ORLANDO, FL. Back in March 2026, a state inspector walked into the kitchen at Benjamin French Bakery & Cafe on a routine visit and found sliced tomatoes sitting in a sandwich preparation cooler at temperatures between 46 and 50 degrees Fahrenheit, a full hour after they had been cut.
That reading was not just a one-time lapse. It was a repeat violation, the same temperature control problem inspectors had flagged at the Orlando retail bakery before.
What Inspectors Found
The inspection, conducted March 31, 2026 by the Florida Department of Agriculture and Consumer Services, turned up three violations total. One was classified as a priority violation, meaning it carries direct potential to cause foodborne illness.
According to the inspector's notes, tomatoes sliced at 11:00 a.m. were stored in a sandwich preparation cooler in a plastic pan. When the inspector measured the internal temperature at 12:00 p.m., one hour later, the tomatoes registered between 46 and 50 degrees Fahrenheit. State food safety standards require time/temperature control for safety foods, including cut tomatoes, to be held at 41 degrees Fahrenheit or colder.
Staff moved the container to the freezer to rapidly cool the tomatoes. The inspector confirmed they reached 41 degrees Fahrenheit or colder before the inspection closed. That action was noted, but the violation itself was not waived, and no corrected-on-site credit was recorded in the overall tally.
The second violation involved spatulas stored in a container on a preparation table. They were not inverted, meaning the food-contact surfaces of the utensils were left exposed rather than protected. Staff corrected the storage position during the inspection.
The third violation was a dirty sandwich press. The inspector noted a buildup of debris on the outside of the equipment, a sign it had not been cleaned at a frequency sufficient to prevent contamination.
What These Violations Mean
Cut tomatoes are not the same as whole tomatoes sitting on a shelf. Once sliced, they become a time/temperature control for safety food, meaning bacteria can multiply rapidly if the product is not kept cold. The range of 46 to 50 degrees Fahrenheit that inspectors recorded at Benjamin French Bakery and Cafe sits squarely in what food safety regulators call the temperature danger zone, the range between 41 and 135 degrees Fahrenheit where pathogens like Salmonella can double in number in as little as 20 minutes.

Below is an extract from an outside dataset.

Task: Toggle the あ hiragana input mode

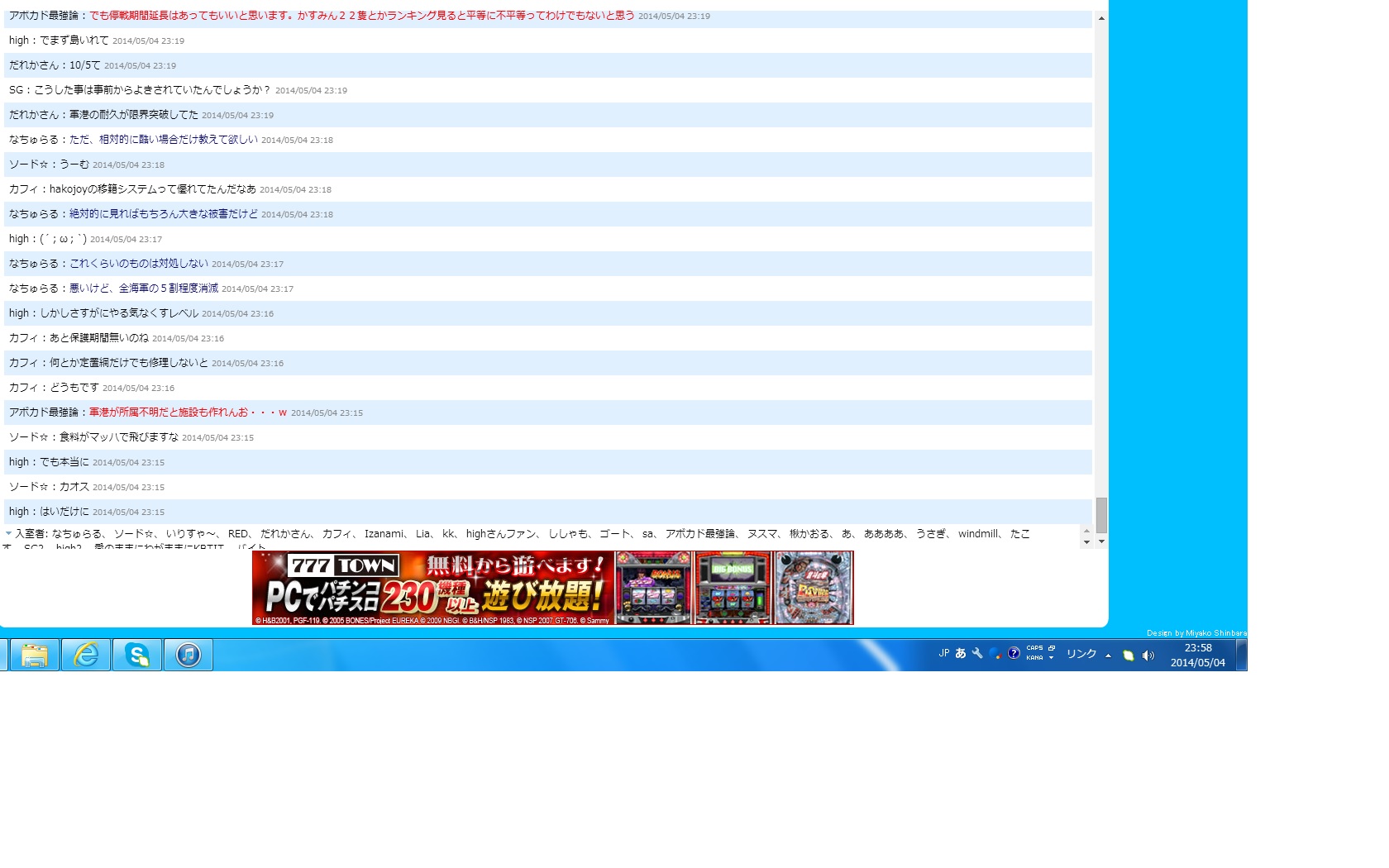Action: pyautogui.click(x=961, y=653)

For a bakery and cafe that prepares sandwiches for customers, this matters directly. Sliced tomatoes at that temperature, headed into a sandwich order, carry a real risk of transmitting illness, particularly to customers who are elderly, pregnant, or immunocompromised.
The fact that this is a repeat violation makes it more significant than a first-time finding. It means the bakery had already been told about this specific problem on a prior inspection and had not put a reliable fix in place. Whether the cooler is running too warm, whether sliced produce is being held too long before service, or whether staff training on temperature monitoring has not taken hold, the inspector found the same failure again.

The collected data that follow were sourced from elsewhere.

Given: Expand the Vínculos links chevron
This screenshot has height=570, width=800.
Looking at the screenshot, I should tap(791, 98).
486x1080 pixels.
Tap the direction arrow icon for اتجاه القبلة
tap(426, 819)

The debris on the sandwich press is a lower-level concern on its own, but equipment that is not regularly cleaned can harbor bacteria and transfer contamination to food prepared on it. At a sandwich counter, the press is a high-contact surface.
The Longer Record
The FDACS inspection record for Benjamin French Bakery and Cafe does not include a prior inspection count in the data available for this report. What the record does confirm is that the temperature control violation found in March 2026 was explicitly marked as a repeat, meaning inspectors had documented the same category of failure before this visit.

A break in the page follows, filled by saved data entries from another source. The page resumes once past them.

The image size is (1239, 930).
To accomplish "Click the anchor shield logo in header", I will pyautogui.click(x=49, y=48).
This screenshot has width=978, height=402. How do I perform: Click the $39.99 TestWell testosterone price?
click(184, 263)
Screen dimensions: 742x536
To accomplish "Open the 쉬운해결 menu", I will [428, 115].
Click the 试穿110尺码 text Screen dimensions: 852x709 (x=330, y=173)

A priority repeat violation on temperature control at a sandwich preparation station is not a paperwork issue. It is a signal that corrective action from the previous inspection either was not implemented or did not hold. For a retail bakery that prepares food to order, the sandwich cooler is one of the most critical control points in the kitchen.
The bakery met sanitation inspection requirements overall on March 31, meaning the visit did not result in a stop-sale order or an administrative action to close the facility. That outcome reflects the inspection framework: a facility can pass while still carrying documented violations, particularly when some are corrected during the visit itself.
What Remained Unresolved
None of the three violations were formally logged as corrected on site in the inspection record, even though staff took action on the tomatoes and the spatulas during the visit. The sandwich press with its debris buildup had no noted corrective action at all.
That press, still carrying a buildup of debris when the inspector left, was the one finding with no resolution documented in the March 31 report.